The task —
Run through the records and, wherever a line holds the word "chevron", return that line.

[The data — start]

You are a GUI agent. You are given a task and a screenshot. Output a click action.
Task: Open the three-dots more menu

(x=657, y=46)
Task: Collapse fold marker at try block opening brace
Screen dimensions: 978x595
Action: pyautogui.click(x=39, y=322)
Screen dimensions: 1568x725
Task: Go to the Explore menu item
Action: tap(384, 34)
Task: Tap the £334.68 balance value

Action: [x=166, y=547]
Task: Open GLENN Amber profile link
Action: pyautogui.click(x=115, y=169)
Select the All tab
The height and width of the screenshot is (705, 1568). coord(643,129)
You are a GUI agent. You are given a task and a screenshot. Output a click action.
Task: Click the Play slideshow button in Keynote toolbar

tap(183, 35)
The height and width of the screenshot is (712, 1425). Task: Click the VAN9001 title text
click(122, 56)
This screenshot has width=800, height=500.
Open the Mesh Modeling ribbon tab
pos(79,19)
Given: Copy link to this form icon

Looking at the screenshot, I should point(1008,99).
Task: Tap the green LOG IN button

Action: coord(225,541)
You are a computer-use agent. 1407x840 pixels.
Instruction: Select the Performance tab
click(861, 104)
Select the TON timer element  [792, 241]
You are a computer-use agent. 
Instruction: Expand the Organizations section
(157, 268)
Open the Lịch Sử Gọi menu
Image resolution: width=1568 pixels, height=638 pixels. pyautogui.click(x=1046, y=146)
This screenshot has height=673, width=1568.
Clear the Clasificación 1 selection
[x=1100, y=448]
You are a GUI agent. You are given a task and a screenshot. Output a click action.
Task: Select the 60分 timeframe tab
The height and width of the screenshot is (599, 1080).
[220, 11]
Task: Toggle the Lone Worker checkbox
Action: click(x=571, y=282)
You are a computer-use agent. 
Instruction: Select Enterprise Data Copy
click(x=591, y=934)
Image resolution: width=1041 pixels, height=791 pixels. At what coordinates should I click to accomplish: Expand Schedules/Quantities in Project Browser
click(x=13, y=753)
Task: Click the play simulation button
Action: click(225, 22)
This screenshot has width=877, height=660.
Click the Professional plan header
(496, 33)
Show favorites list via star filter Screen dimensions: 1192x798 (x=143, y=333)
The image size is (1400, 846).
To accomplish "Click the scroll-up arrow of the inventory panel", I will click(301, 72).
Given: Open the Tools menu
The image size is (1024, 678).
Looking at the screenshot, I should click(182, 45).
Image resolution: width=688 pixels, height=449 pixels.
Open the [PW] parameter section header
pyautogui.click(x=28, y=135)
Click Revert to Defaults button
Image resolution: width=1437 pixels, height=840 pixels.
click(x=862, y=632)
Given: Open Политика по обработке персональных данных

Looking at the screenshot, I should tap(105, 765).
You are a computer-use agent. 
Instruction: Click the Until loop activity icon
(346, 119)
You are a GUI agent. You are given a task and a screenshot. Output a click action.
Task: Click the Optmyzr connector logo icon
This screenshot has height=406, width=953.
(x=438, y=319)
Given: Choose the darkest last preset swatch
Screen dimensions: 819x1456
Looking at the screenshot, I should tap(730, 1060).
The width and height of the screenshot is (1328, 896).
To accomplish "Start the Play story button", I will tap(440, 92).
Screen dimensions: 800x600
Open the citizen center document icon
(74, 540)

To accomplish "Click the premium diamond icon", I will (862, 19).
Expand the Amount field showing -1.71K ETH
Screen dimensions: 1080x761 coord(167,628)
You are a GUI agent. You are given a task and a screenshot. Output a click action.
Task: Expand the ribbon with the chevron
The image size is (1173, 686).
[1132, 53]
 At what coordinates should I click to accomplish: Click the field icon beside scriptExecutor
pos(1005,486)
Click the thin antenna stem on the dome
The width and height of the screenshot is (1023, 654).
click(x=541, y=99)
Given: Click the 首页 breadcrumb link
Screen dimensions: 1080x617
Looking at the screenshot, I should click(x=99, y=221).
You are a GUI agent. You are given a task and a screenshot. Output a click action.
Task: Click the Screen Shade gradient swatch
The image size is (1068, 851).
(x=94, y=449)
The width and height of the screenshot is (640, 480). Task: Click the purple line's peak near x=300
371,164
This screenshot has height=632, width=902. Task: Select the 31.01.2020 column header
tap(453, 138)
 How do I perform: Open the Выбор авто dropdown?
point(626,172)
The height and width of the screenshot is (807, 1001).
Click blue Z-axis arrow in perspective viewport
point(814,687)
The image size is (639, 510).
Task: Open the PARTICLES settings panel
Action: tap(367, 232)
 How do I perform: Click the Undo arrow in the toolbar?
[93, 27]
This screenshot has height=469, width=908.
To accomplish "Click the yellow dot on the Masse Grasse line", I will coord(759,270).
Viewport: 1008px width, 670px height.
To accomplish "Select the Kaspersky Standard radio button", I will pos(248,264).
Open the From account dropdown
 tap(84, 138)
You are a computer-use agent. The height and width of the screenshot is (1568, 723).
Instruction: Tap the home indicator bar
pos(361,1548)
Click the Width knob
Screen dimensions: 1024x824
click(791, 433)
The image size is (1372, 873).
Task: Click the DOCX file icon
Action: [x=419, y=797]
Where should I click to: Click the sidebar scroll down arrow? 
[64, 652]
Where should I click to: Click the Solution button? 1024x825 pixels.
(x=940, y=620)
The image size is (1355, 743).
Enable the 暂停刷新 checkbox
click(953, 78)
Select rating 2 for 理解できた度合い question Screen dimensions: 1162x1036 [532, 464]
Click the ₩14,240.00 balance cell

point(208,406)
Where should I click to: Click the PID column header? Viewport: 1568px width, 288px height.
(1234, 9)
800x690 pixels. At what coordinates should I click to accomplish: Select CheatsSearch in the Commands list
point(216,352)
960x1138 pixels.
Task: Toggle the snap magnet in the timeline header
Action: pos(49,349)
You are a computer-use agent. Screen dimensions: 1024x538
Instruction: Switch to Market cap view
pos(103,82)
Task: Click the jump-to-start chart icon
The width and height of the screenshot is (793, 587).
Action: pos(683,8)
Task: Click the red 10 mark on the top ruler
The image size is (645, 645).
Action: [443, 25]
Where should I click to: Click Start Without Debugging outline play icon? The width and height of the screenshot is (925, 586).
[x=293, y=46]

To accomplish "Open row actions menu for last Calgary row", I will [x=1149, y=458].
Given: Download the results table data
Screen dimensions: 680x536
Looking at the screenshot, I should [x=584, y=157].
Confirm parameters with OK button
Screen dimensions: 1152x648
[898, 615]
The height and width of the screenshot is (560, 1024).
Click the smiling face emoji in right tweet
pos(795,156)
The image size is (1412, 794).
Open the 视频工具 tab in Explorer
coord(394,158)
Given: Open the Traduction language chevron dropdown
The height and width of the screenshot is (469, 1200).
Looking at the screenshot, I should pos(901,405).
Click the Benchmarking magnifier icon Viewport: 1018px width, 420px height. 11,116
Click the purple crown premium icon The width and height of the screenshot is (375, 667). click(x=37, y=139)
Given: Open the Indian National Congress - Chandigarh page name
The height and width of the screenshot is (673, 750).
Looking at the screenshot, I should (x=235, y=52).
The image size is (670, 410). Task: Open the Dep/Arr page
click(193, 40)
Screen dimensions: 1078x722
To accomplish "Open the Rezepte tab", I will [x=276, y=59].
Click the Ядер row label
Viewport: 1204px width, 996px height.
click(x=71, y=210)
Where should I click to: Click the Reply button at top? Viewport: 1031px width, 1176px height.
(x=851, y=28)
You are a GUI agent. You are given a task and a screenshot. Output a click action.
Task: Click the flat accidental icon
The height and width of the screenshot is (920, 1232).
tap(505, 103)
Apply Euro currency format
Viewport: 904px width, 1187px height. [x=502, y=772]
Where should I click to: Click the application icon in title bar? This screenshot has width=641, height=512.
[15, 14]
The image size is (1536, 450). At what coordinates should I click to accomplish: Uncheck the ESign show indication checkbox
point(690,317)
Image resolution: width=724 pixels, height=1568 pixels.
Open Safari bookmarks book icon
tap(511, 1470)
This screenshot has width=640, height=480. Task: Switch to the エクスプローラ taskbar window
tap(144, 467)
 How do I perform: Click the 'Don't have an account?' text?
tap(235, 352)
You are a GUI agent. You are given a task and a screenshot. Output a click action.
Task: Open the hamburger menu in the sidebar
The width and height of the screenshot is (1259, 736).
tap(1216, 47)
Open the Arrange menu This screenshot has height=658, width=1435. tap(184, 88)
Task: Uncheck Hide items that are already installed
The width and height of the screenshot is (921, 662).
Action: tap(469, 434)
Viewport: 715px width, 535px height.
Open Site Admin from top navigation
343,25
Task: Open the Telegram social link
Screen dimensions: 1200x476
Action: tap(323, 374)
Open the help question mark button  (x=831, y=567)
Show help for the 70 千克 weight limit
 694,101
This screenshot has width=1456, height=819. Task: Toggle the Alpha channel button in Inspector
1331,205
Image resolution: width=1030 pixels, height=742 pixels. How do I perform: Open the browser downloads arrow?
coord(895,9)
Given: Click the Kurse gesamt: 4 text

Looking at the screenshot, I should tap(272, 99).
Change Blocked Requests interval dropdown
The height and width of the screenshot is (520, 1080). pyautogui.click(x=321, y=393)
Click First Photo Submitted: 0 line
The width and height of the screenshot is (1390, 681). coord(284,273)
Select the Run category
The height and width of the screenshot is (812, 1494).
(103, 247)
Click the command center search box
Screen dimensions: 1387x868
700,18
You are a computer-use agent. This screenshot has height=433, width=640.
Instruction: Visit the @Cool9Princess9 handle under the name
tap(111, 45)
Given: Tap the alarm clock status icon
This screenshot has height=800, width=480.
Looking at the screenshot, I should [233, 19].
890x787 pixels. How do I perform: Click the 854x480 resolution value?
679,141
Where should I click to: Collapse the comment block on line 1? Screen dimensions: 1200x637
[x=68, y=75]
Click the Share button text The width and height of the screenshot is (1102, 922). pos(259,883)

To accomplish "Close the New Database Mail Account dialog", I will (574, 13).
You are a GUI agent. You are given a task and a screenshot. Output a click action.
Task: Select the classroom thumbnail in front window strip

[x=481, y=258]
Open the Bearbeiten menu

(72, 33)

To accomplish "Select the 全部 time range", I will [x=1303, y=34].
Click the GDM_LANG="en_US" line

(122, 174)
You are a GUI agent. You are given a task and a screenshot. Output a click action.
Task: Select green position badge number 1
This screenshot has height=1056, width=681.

[The data — finish]

Response —
Task: Expand the ribbon with the chevron
Given: Open the Traduction language chevron dropdown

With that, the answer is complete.